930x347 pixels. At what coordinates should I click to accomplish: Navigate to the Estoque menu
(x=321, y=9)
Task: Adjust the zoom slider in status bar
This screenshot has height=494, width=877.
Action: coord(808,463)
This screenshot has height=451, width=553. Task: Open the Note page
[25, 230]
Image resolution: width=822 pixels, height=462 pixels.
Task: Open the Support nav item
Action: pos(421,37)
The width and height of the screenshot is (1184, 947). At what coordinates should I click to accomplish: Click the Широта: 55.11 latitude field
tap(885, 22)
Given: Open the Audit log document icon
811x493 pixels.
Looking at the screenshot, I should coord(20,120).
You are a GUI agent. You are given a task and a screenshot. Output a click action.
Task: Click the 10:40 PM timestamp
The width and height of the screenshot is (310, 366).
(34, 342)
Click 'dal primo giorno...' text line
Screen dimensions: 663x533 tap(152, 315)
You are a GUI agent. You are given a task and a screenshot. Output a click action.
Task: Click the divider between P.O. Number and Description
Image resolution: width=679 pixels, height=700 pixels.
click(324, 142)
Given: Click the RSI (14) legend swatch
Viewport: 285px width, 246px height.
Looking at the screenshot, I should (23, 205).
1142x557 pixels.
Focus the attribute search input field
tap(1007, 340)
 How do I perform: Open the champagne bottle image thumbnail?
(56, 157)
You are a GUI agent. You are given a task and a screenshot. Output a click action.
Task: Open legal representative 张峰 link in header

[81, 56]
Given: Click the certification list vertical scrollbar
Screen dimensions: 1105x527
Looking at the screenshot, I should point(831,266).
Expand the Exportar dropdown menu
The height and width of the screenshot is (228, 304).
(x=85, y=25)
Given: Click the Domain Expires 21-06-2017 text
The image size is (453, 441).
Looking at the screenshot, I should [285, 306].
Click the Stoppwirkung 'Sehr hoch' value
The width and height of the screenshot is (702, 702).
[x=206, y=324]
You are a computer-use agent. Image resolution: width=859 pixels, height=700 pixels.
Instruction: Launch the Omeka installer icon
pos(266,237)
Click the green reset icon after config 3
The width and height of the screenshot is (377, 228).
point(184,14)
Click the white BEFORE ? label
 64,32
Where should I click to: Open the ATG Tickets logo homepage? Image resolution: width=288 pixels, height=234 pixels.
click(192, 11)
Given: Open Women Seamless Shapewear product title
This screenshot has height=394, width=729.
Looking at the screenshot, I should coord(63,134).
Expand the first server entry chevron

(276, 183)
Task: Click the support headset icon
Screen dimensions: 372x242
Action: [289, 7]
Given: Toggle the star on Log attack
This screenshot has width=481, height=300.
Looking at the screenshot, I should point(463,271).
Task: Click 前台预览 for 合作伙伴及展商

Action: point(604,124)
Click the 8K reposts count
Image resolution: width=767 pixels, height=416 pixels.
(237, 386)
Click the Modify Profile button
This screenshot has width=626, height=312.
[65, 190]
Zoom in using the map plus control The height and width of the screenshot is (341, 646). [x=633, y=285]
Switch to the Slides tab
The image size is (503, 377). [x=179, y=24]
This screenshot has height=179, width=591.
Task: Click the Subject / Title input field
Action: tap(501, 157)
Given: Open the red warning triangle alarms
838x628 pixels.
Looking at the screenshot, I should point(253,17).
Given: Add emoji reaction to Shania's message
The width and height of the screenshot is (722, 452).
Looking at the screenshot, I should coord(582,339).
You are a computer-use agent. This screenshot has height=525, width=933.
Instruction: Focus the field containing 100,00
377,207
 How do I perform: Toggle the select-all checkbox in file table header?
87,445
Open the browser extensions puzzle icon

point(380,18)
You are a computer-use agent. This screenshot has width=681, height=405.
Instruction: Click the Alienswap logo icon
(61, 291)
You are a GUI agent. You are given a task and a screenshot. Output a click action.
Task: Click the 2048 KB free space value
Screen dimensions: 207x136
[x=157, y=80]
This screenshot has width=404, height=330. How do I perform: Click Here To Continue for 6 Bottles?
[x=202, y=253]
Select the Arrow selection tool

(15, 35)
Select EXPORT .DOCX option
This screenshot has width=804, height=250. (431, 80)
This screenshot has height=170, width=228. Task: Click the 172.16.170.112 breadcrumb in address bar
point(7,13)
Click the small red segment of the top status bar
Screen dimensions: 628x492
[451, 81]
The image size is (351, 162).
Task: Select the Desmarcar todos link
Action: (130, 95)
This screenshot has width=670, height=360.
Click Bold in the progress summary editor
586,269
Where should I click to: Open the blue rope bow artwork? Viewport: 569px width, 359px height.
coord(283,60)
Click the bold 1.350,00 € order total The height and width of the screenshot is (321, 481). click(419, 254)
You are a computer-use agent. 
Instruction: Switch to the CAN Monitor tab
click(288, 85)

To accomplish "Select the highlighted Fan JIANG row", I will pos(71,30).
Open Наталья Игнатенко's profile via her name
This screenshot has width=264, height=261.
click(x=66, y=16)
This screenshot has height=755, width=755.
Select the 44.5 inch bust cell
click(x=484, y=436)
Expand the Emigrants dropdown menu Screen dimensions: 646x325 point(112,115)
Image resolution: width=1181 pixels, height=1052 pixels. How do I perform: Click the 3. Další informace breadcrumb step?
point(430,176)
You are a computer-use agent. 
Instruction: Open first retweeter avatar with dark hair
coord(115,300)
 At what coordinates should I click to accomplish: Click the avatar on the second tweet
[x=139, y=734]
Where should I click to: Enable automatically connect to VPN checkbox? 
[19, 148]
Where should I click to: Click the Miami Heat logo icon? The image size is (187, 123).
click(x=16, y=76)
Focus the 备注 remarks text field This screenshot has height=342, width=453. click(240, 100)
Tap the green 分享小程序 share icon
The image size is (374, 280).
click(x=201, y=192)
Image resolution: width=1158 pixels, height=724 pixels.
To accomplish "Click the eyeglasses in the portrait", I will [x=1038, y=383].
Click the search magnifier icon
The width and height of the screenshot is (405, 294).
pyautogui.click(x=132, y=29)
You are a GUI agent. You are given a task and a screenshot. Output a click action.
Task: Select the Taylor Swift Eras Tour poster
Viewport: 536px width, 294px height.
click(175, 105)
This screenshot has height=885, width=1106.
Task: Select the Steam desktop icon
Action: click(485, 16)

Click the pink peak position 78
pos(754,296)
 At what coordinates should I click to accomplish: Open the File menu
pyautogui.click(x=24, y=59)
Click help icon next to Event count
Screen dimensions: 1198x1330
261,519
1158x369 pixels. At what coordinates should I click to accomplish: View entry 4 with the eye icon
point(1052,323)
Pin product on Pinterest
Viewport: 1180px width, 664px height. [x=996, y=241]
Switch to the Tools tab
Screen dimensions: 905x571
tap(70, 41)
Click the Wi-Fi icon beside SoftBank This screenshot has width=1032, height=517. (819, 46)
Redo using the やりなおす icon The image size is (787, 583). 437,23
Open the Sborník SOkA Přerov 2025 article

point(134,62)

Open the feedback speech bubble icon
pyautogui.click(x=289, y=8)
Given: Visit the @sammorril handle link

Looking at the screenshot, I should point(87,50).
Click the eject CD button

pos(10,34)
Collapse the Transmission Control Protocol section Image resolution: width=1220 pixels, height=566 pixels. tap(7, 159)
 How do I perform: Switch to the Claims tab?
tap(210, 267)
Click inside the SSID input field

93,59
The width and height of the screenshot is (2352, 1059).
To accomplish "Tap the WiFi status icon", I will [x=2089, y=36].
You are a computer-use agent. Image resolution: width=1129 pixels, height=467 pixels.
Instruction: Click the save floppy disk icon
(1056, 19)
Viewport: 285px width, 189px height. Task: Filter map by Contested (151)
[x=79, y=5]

◇ ◇ ◇

**WHAT YOU WILL DO**
The expected output is each line of the records above that includes the word "computer".

**SOLVED PROBLEM**
You are a computer-use agent. Image resolution: width=859 pixels, height=700 pixels.
You are a computer-use agent. This screenshot has height=525, width=933.
You are a computer-use agent. This screenshot has width=681, height=405.
You are a computer-use agent. 
You are a computer-use agent. 
You are a computer-use agent. Image resolution: width=1129 pixels, height=467 pixels.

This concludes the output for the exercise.